-- ASSIGNED TASK --
For each line of the data that includes the word "cookies", copy the line.

Dataset entries

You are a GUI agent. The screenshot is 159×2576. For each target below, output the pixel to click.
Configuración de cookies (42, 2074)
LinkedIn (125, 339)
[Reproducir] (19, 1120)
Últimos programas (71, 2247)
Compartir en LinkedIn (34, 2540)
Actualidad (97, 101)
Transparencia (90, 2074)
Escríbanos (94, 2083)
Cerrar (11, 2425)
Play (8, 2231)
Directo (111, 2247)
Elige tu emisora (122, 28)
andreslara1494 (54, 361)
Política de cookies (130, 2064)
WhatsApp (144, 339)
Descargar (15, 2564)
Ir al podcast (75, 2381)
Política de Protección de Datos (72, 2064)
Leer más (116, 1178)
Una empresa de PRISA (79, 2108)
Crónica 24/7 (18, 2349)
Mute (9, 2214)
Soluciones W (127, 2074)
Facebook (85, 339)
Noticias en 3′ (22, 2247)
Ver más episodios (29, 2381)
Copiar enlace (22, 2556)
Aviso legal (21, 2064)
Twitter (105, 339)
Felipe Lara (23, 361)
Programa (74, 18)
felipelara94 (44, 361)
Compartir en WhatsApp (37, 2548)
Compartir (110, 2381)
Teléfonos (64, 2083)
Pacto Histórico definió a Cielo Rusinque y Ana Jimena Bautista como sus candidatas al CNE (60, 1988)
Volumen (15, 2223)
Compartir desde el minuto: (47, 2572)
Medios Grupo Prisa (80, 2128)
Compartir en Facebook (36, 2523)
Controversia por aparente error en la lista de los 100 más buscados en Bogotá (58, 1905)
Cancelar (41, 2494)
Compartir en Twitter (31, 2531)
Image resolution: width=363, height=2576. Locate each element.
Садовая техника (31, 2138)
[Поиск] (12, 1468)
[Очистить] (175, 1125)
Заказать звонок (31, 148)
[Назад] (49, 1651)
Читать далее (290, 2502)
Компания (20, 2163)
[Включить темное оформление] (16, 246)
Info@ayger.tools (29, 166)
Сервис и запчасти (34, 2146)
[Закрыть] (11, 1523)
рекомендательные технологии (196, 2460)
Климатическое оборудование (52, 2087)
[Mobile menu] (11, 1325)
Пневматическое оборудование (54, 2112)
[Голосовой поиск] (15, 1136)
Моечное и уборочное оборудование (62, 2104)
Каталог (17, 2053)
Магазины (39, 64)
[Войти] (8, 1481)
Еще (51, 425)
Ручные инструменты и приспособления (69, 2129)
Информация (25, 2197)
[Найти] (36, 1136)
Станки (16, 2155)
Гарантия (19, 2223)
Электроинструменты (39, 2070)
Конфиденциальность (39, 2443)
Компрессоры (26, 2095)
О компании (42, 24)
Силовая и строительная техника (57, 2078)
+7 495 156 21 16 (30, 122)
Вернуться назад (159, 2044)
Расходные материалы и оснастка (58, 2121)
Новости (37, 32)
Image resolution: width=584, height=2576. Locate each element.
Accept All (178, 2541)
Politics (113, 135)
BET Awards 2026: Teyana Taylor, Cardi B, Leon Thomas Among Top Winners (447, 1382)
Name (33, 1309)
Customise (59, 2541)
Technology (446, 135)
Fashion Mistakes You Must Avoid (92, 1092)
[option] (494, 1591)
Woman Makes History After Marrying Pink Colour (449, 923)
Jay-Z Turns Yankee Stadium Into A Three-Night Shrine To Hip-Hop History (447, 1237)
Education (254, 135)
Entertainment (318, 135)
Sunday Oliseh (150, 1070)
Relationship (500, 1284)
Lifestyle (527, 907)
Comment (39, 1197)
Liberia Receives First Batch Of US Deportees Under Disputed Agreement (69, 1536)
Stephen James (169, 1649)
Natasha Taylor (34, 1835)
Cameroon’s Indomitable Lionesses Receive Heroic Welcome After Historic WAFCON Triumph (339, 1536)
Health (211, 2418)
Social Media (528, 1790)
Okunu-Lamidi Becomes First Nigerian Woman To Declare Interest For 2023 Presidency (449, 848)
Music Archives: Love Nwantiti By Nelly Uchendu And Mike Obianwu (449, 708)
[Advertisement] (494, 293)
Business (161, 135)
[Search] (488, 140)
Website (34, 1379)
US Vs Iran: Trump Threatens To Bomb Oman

-- EXERCISE RESULT --
Configuración de cookies (42, 2074)
Política de cookies (130, 2064)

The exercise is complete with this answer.